# If i scored 2w1 can i possibly be 4w5?



## Mendi the ISFJ (Jul 28, 2011)

A online friend suggested that i was a 4 and i dont know much about enneagram yet but i think its odd that one _could _ score incorrectly. I did read about type 4 and find that i do relate somewhat more to 4w5 than 4w3. Does anyone care to give me their opinion?


----------



## jbking (Jun 4, 2010)

http://personalitycafe.com/type-4-forum-individualist/8101-type-four-misidentifications.html has lots of notes on how a 4 could be misidentified with other types while http://personalitycafe.com/type-2-forum-helper/8098-type-two-misidentifications.html would be the same for type 2.

The key is that a test may have bad results as people could lie or not interpret the question in the desired way. If you have yet to see a test provide a false result you should be thankful to have not seen this reality.


----------



## Paradigm (Feb 16, 2010)

...Why is it odd that you scored incorrectly? 

You're probably a 2w1 rather than a 4w5. When healthy, 2s adopt healthy 4 traits. Everyone feels some sort of "oddness" in them and 4s don't have the monopoly on emotions or art. You didn't say what you related to, so could you go into more detail?


----------



## Mendi the ISFJ (Jul 28, 2011)

jbking said:


> http://personalitycafe.com/type-4-forum-individualist/8101-type-four-misidentifications.html has lots of notes on how a 4 could be misidentified with other types while http://personalitycafe.com/type-2-forum-helper/8098-type-two-misidentifications.html would be the same for type 2.
> 
> The key is that a test may have bad results as people could lie or not interpret the question in the desired way. If you have yet to see a test provide a false result you should be thankful to have not seen this reality.

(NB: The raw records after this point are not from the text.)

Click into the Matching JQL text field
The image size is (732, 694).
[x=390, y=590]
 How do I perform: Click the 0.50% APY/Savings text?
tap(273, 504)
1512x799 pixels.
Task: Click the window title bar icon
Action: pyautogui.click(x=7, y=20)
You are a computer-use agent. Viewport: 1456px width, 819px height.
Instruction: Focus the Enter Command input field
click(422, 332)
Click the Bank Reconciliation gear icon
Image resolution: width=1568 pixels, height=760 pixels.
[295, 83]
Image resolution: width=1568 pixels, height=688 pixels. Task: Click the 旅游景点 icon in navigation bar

i have tested MBTI 3 times and always got ISFJ


----------



## Mendi the ISFJ (Jul 28, 2011)

Paradigm said:


> ...Why is it odd that you scored incorrectly?
> 
> You're probably a 2w1 rather than a 4w5. When healthy, 2s adopt healthy 4 traits. Everyone feels some sort of "oddness" in them and 4s don't have the monopoly on emotions or art. You didn't say what you related to, so could you go into more detail?


i guess the detachment, the drive to be creative, search for identity etc but mostly because a friend who was very good at typing via MBTI suggested that i might be based on our long conversations. maybe it would be helpful if someone could tell me the main differences between the two.


----------



## Paradigm (Feb 16, 2010)

Mendi the ISFJ said:


> i have tested MBTI 3 times and always got ISFJ


Can you please explain to me why you feel this way? I find this the most confusing aspect of Si and would really appreciate an explanation of why (maybe how?) it is Si-users function on the basis of "if it happened before, it must happen again." This is especially confusing, to me, when a similar concept is used for a different use. (In this case, claiming MBTI accuracy is the same as Enneagram accuracy.)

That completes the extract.